## [Items from a data source]

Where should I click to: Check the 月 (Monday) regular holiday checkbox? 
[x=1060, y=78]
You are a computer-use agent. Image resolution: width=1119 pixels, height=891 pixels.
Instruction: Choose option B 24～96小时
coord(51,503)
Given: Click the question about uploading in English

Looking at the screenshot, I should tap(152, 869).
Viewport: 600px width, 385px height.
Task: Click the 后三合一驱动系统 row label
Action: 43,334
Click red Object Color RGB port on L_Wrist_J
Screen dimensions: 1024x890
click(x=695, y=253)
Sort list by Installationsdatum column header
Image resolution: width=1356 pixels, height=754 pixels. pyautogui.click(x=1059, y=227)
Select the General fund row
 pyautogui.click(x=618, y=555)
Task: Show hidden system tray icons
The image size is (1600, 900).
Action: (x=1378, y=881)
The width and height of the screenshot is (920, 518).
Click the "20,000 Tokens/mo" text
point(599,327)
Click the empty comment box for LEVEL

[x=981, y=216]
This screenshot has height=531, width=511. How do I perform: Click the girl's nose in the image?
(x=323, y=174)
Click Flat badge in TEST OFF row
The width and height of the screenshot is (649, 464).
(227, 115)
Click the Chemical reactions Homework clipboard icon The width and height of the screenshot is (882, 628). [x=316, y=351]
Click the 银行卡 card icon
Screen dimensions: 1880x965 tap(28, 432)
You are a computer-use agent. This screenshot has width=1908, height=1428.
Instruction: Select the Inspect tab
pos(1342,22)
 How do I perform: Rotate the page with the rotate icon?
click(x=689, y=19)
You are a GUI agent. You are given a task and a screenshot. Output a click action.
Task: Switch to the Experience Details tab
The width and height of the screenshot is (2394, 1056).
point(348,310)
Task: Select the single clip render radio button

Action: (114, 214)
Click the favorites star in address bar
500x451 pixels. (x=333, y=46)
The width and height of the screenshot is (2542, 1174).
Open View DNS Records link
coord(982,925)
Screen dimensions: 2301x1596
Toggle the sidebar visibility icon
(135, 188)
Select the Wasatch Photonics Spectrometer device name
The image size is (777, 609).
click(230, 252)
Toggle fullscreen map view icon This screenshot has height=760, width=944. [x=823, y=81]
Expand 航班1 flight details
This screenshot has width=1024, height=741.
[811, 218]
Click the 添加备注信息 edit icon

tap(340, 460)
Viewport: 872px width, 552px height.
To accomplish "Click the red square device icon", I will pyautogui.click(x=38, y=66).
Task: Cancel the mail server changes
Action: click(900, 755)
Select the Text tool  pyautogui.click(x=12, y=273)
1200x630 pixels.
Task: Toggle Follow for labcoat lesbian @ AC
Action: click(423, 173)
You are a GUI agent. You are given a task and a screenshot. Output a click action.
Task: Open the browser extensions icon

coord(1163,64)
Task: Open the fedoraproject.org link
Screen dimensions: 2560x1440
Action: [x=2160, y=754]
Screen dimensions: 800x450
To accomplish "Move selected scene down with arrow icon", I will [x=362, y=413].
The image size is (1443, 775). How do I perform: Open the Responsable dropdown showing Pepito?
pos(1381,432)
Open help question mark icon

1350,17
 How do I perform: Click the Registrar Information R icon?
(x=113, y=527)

## [INSTRUCTIONS FOR THE TASK]
Can you return, word for word, the lines starting with the one that contains "The width and height of the screenshot is (2542, 1174)." and going on through the final line?

## [FULL ANSWER]
The width and height of the screenshot is (2542, 1174).
Open View DNS Records link
coord(982,925)
Screen dimensions: 2301x1596
Toggle the sidebar visibility icon
(135, 188)
Select the Wasatch Photonics Spectrometer device name
The image size is (777, 609).
click(230, 252)
Toggle fullscreen map view icon This screenshot has height=760, width=944. [x=823, y=81]
Expand 航班1 flight details
This screenshot has width=1024, height=741.
[811, 218]
Click the 添加备注信息 edit icon

tap(340, 460)
Viewport: 872px width, 552px height.
To accomplish "Click the red square device icon", I will pyautogui.click(x=38, y=66).
Task: Cancel the mail server changes
Action: click(900, 755)
Select the Text tool  pyautogui.click(x=12, y=273)
1200x630 pixels.
Task: Toggle Follow for labcoat lesbian @ AC
Action: click(423, 173)
You are a GUI agent. You are given a task and a screenshot. Output a click action.
Task: Open the browser extensions icon

coord(1163,64)
Task: Open the fedoraproject.org link
Screen dimensions: 2560x1440
Action: [x=2160, y=754]
Screen dimensions: 800x450
To accomplish "Move selected scene down with arrow icon", I will [x=362, y=413].
The image size is (1443, 775). How do I perform: Open the Responsable dropdown showing Pepito?
pos(1381,432)
Open help question mark icon

1350,17
 How do I perform: Click the Registrar Information R icon?
(x=113, y=527)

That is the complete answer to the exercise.